■ WHAT IS EXPECTED ■
Identify each of the lines below that contains the string "right" and copy those lines.
— start of RECORDS SUPPLIED —
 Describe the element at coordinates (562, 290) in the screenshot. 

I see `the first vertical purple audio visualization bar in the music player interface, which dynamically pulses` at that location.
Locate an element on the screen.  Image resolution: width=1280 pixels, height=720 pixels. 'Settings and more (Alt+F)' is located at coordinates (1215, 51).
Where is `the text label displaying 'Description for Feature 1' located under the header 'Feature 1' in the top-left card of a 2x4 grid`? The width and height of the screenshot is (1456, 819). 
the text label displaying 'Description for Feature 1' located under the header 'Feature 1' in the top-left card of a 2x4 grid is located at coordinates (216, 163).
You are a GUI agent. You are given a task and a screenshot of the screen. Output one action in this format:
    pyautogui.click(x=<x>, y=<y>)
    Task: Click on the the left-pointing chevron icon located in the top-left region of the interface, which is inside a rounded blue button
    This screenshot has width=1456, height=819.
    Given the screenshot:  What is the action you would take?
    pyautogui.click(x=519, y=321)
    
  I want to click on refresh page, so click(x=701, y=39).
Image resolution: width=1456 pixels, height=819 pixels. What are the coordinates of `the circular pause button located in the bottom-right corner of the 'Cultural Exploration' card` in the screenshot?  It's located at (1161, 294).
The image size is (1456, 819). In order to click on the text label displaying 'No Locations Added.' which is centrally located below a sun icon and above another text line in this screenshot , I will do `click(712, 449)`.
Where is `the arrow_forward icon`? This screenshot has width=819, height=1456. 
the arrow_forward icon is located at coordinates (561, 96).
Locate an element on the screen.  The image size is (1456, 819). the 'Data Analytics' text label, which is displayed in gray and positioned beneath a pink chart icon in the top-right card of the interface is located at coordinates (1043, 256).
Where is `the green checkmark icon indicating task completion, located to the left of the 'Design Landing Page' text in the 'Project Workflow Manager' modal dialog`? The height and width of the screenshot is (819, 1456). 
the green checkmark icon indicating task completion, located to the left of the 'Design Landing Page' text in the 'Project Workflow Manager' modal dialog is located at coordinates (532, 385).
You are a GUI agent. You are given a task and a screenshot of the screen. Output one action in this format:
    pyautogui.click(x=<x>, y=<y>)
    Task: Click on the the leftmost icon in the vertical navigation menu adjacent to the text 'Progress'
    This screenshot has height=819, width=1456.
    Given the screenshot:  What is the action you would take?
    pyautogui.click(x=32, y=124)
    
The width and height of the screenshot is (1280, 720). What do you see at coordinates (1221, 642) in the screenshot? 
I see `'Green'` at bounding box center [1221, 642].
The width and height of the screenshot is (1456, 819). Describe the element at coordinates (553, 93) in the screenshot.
— end of RECORDS SUPPLIED —
■ EXERCISE RESULT ■
Image resolution: width=1456 pixels, height=819 pixels. What are the coordinates of `the circular pause button located in the bottom-right corner of the 'Cultural Exploration' card` in the screenshot?  It's located at (1161, 294).
Locate an element on the screen.  The image size is (1456, 819). the 'Data Analytics' text label, which is displayed in gray and positioned beneath a pink chart icon in the top-right card of the interface is located at coordinates (1043, 256).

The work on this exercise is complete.